● **How to complete this task**: May I have the lines from the one containing "Smartphone (734, 1151)" to the end of the entries, returned exactly and with nothing else?

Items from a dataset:
┌────────

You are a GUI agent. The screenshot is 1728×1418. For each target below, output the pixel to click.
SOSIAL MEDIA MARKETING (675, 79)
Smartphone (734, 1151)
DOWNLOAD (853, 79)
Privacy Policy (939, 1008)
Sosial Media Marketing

└────────

● **Solution for this task**:
Smartphone (734, 1151)
DOWNLOAD (853, 79)
Privacy Policy (939, 1008)
Sosial Media Marketing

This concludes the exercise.